■ Extrait choisi
----

Quand je l’ai connu, il avait déjà plusieurs traitements avec des antidépresseurs, sans n’avoir eu aucune amélioration de son état psychique. Il avait déjà tenté de se suicider par ingestion de médicaments.

Je lui ai proposé quelques alternatives de thérapie psychodramatique. Il a répondu négativement à toutes. Le fait d’être médecin le situait devant une éventualité de rencontrer ses patients dans les groupes.

Il ne voulait pas assumer sa condition de séropositivité en public. On lui a proposé le psychodrame individuel mais Eugénio n’a pas pu accepter car il avait des déplacements professionnels.

Ainsi, il ne m’a plus rendu visite pendant un an, il communiquait avec moi de temps en temps pour me donner des nouvelles : il avait « des hauts et des bas » par rapport à son humeur et à son estime de soi.

Il m’est apparu un jour, dans le service d’urgence de l’hôpital où je travaillais. Il est venu me chercher « en désespoir de cause » et parce qu’un ami à lui, aussi mon patient et séropositif, avait insisté pour qu’il vienne à moi.

Il avait récemment commis quatre tentatives de suicide, la dernière étant avec des organophosphorés qui l’avaient obligé à être hospitalisé dans un service de médecine. Il mentionnait une déception amoureuse comme explication à son attitude. Malgré tout, il laissait transparaître, sous-jacent, un « coping » mal ajusté en relation à sa condition de séropositif. Je lui ai proposé plusieurs hypothèses alternatives d’internement psychiatrique. Il les a toutes refusées, comme il l’avait déjà fait avec des propositions semblables venant d’autres collègues.

Je me suis souvenu à l’époque d’avoir entendu Zerka Moreno dire, pendant un atelier à Buenos Aires, que devrait exister un espace d’ambiance psychodramatique dans les services d’urgence.

Il m’est venu alors l’idée d’emmener Eugénio dans la salle de psychodrame du Service de Psychiatrie et ainsi d’essayer de travailler le cas en ambiance psychodramatique. Je ne disposais pas, comme espéré, d’ego-auxiliaire ni d’auditoire ; il faudrait faire avec le modèle bi-personnel (monodrame).

----

Données recueillies:
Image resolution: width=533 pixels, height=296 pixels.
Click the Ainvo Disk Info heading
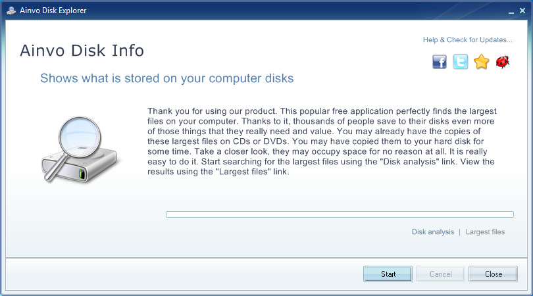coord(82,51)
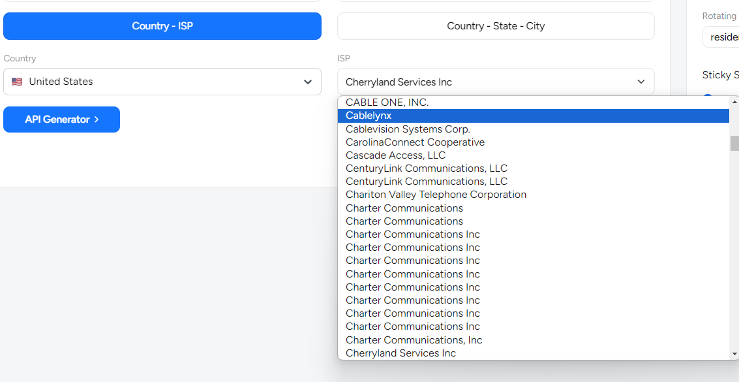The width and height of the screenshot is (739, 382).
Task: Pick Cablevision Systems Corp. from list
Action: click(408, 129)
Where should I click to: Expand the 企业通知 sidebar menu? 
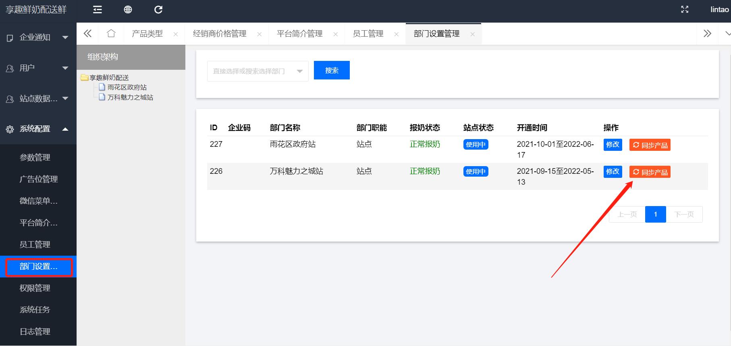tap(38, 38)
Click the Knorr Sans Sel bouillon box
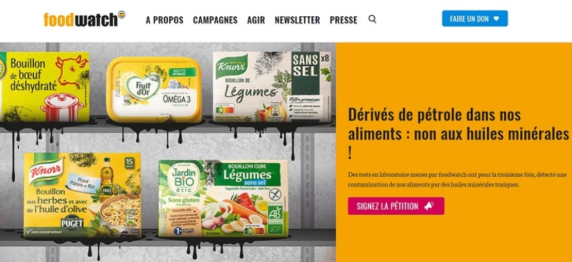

----

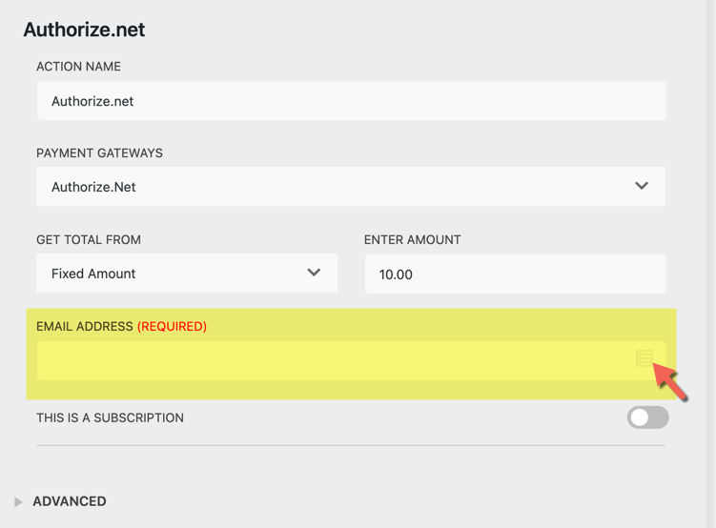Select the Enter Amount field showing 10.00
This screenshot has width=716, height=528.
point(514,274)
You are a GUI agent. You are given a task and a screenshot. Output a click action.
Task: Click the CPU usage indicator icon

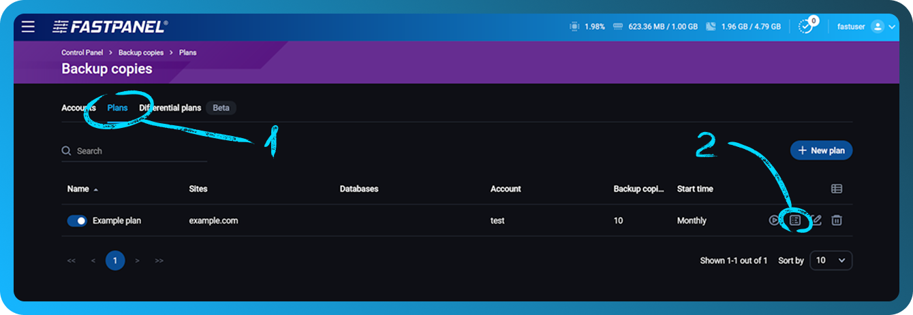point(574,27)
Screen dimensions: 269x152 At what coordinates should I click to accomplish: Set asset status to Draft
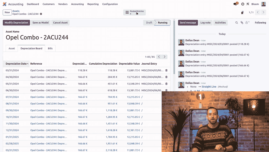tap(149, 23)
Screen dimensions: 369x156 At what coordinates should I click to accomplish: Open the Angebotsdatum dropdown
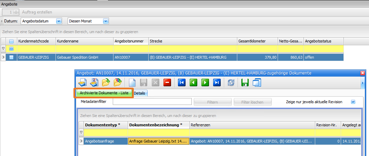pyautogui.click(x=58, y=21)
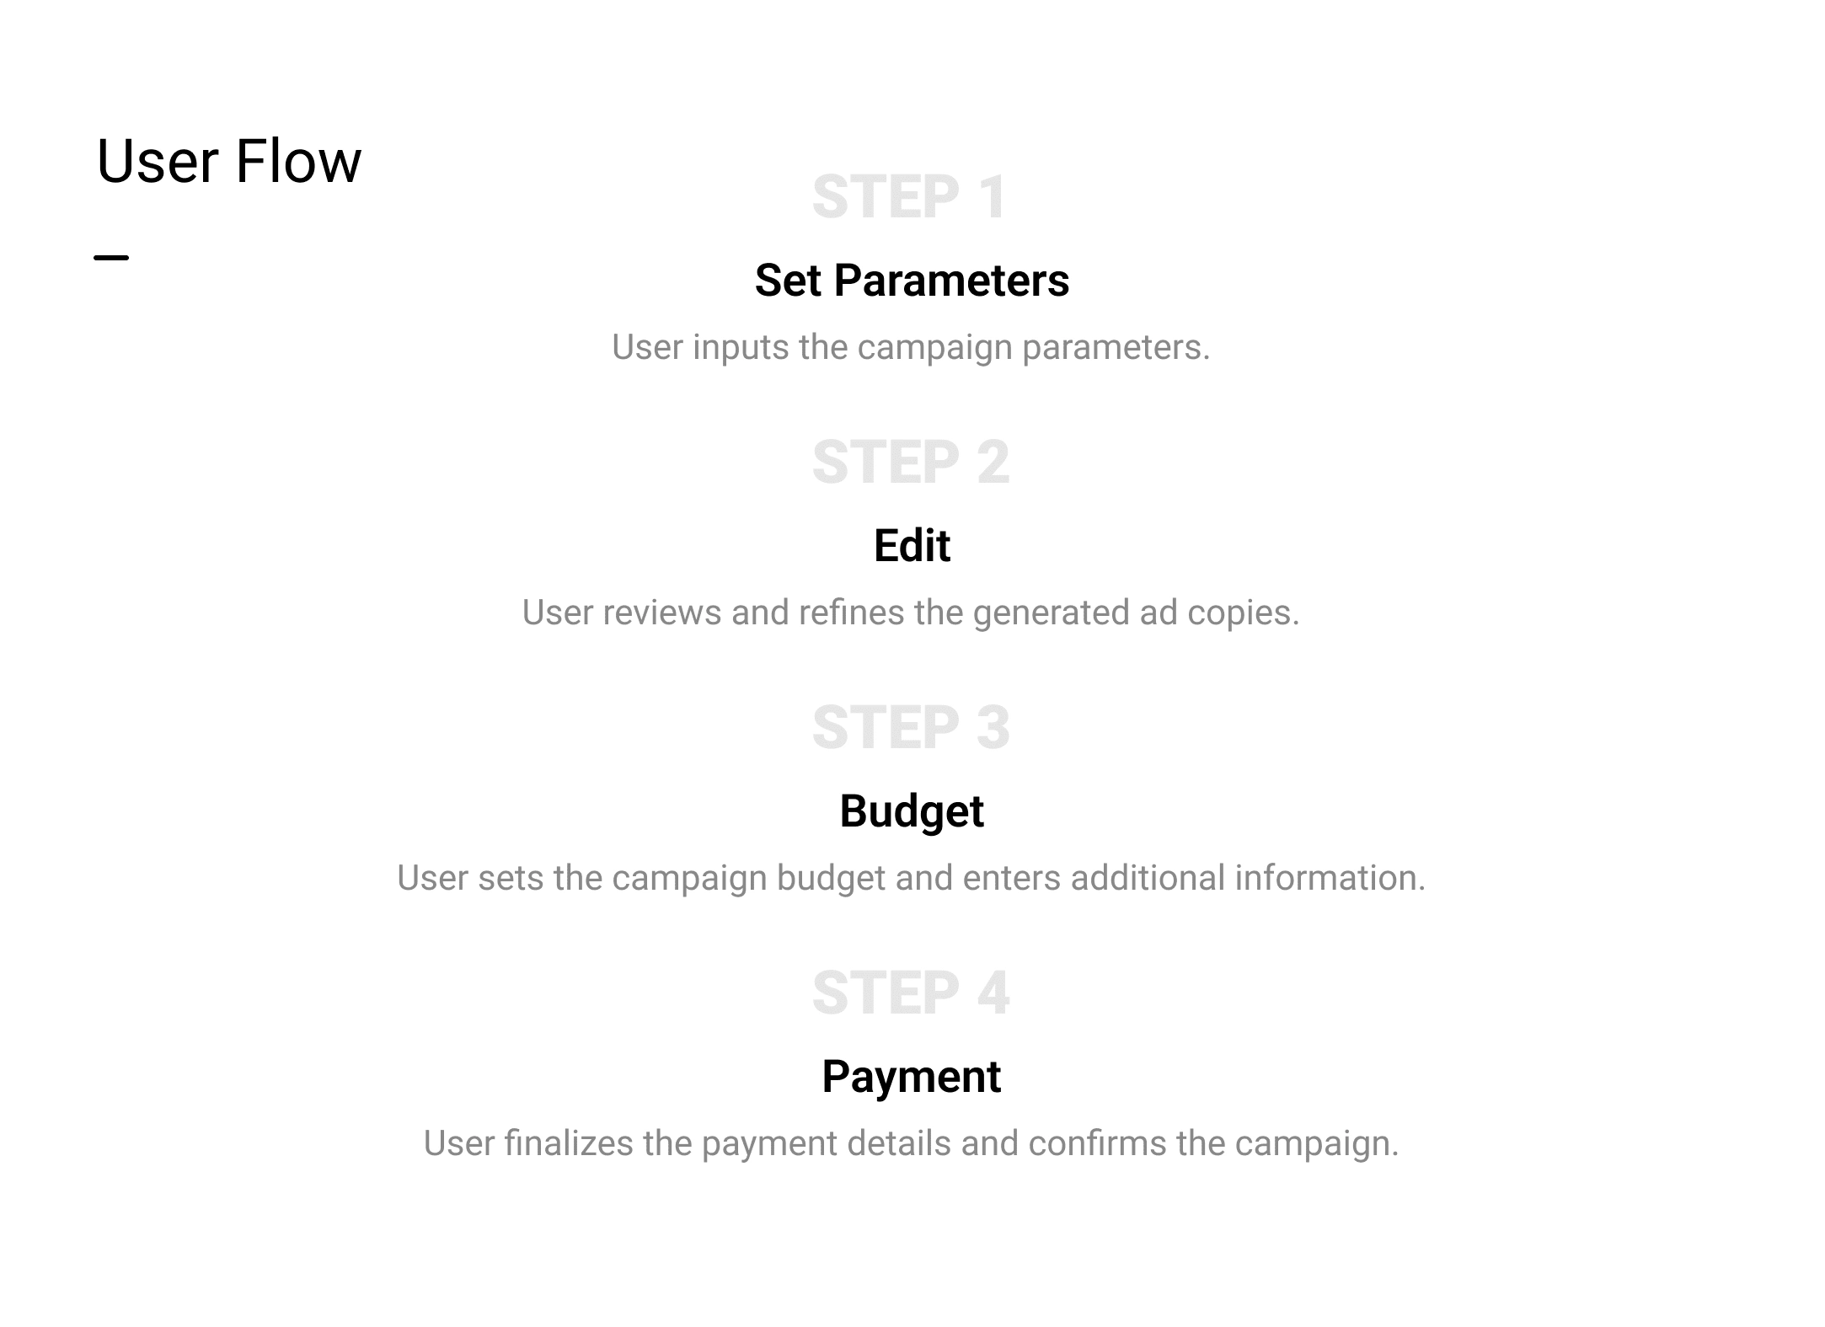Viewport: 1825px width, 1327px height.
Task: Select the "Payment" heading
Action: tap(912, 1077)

----

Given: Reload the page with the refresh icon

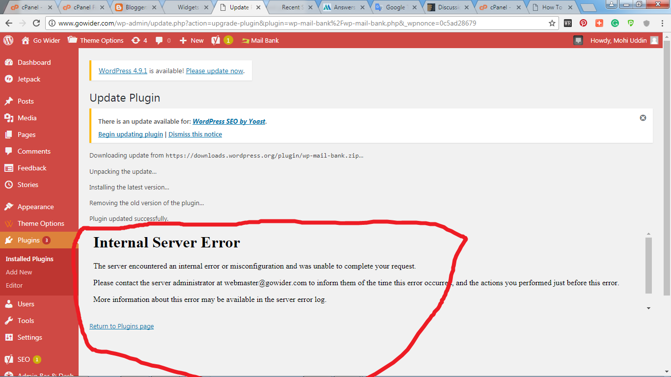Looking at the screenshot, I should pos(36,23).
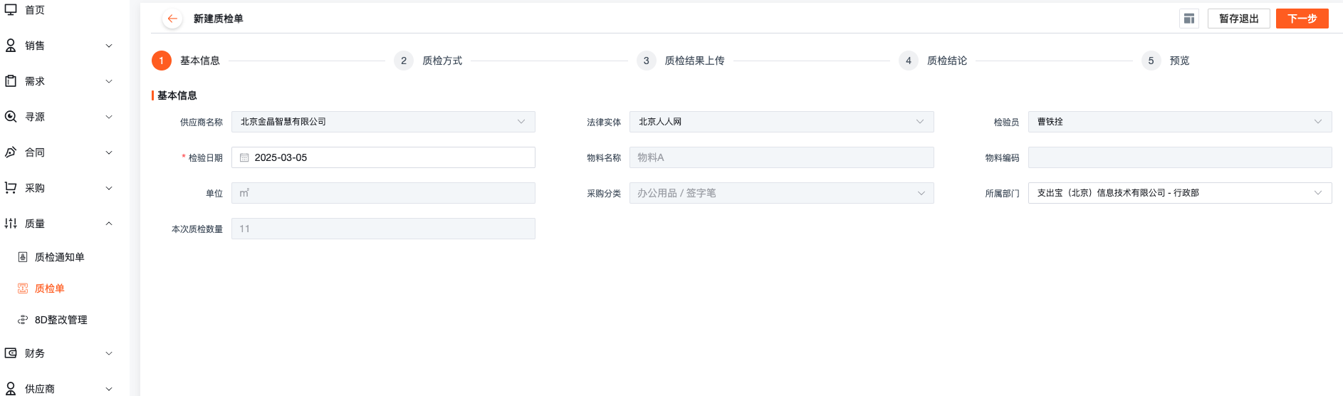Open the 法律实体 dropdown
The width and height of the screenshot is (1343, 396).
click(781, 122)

----

Poursuivez le récit du cas d'Eugénio et de la séance de psychodrame, à partir de sa dernière phrase.

Je disposais d’une salle de psychodrame avec une scène et d’une collection de masques élaborés par des patients de l’Hôpital de Jour, résultants d’un travail que j’avais mené.

Après un échauffement, je lui ai proposé de mettre en scène un atome social, en utilisant les masques que je mettrais sur la scène, après avoir évoqué le personnage correspondant.

Le protagoniste était invité à mettre le masque par terre, à la distance qu’il considérait appropriée par rapport à la place que lui-même occupait. Ensuite, je mettais moi-même chacun des masques, en habillant ainsi chacun des personnages indiqués pendant que le protagoniste s’adressait à eux verbalement. Cet atome inclut la personnification de la profession, du SIDA et la mort de parents proches, d’amis et du compagnon.

Ses dialogues comprenaient des contenus dépressifs, verbalisant des plans de suicide, du découragement et une perte d’estime de soi. Je lui ai demandé, dans un second temps, de me montrer comment serait éventuellement son atome s’il pouvait et voulait l’améliorer, et d’essayer ainsi d’alterner les liens avec les éléments en question. Spontanément, il a placé plus près de lui les masques de ses amis, de ses proches et de son compagnon et, curieusement, en laissant inchangées les positions du SIDA, du travail et de la mort, qui étaient situés à une distance suffisamment grande pour laisser apparaître « dévalorisation ». Dans le « comme si » de la situation améliorée, il positionnait des alternatives de changements et vérifiait les liens avec les personnes en question.

Il se sentit beaucoup mieux à la fin de la séance.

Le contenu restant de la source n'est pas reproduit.